Diventare docente in Italia e poter insegnare nelle scuole è ormai privilegio di pochi. Soprattuto per i supplenti che vengono pagati a distanza di 3 o 5 mesi dalla fine dell'impiego, ma la precarietà di questo lavoro non è sicuramente una novità.
La storia di Gabriella Giusti, 46 anni, insegnante e madre di due figli adolescenti, accende i riflettori su uno dei temi più discussi di sempre nel nostro Paese: la scuola. Ottenere una quotidianità lavorativa, stabile, nell'ambito scolastico sembra ormai un miraggio e Gabriella non riesce ad arrivare a fine mese con lo stipendio da 1.500 euro che non arriva da tre mesi. La donna è costretta a chiedere prestiti alla mamma.
«Insegno storia dell’arte alle superiori, lavoro 16 ore a settimana in 8 classi, e da tre mesi sono senza stipendio. Ma quei 1.500 euro mi servono per vivere», rivela la donna a Repubblica.
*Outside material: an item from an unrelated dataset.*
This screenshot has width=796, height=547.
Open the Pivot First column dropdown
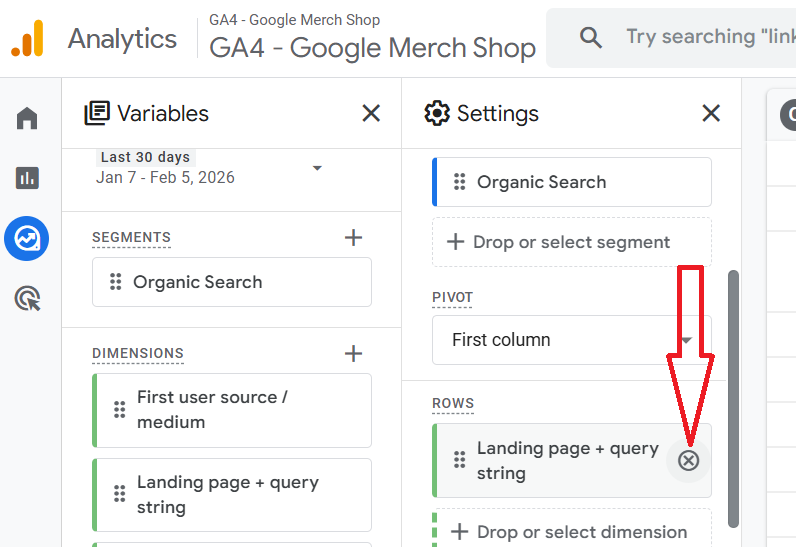[572, 340]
La storia di Gabriella Giusti riguarda di tutti i docenti chiamati per le supplenze brevi, cioè quelle che scadono prima del 30 giugno e attendono dai tre ai cinque mesi di ricevere lo stipendio.
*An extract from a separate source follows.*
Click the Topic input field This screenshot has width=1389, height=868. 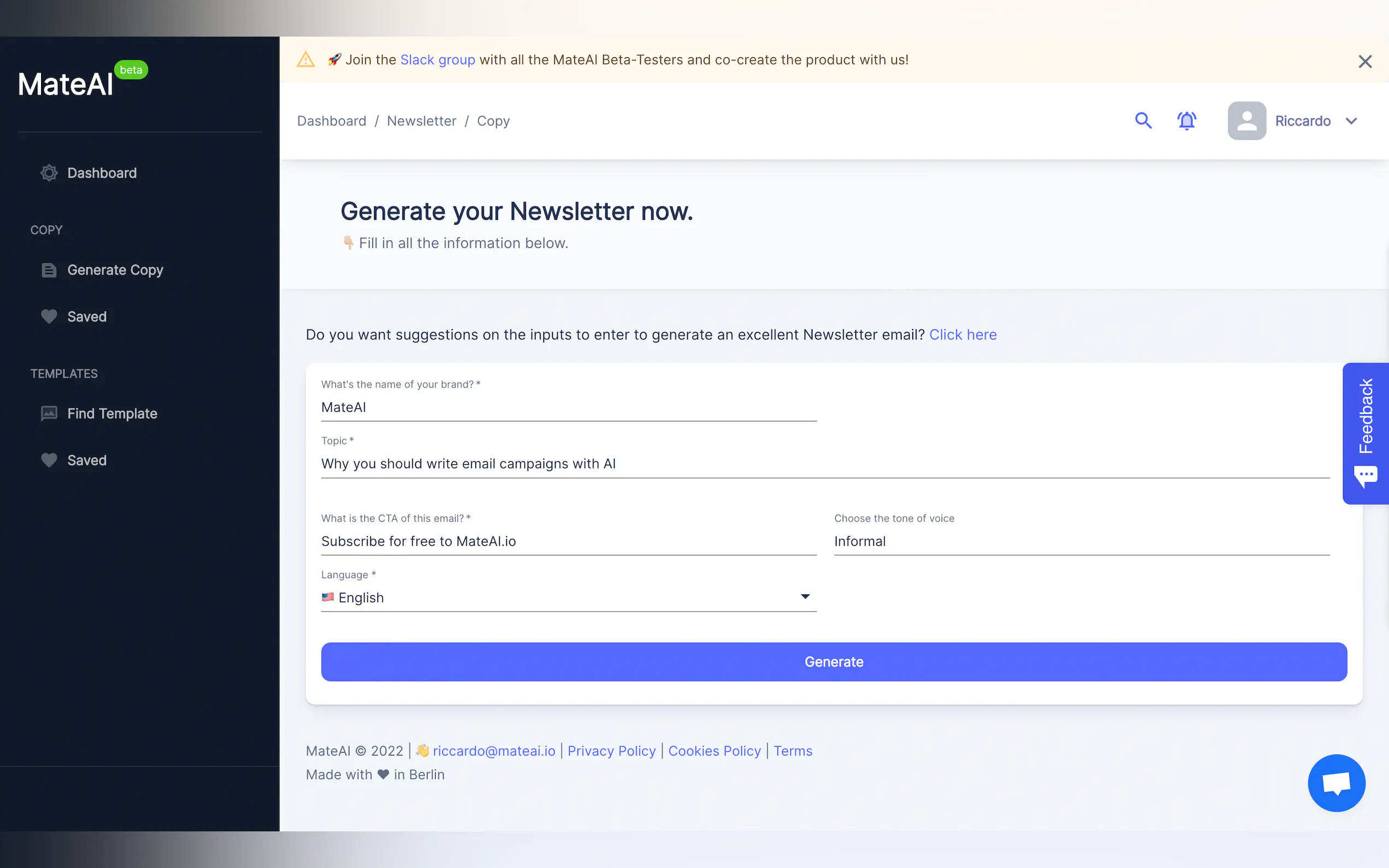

«Ho 46 anni, sono separata, ho due figli adolescenti a carico, vivo a 70 chilometri dal liceo scientifico di Parma in cui insegno, ho le spese, le bollette, la benzina per andare a lavorare. Sono andata in banca a sbloccare dei soldi per averli sul conto perché ora ci sono le feste, ho chiesto mille euro di prestito a mia mamma che soffre di Alzheimer e ha bisogno di cure, altri soldi me li ha prestati il mio compagno, dovrò pagare a rate di 50 euro gli occhiali da vista che ho dovuto comprare, ma non è normale che qualcuno ti mantenga, non può diventare normale, non è giusto, è umiliante, non si può dire ‘devi avere pazienza’» dichiara la donna.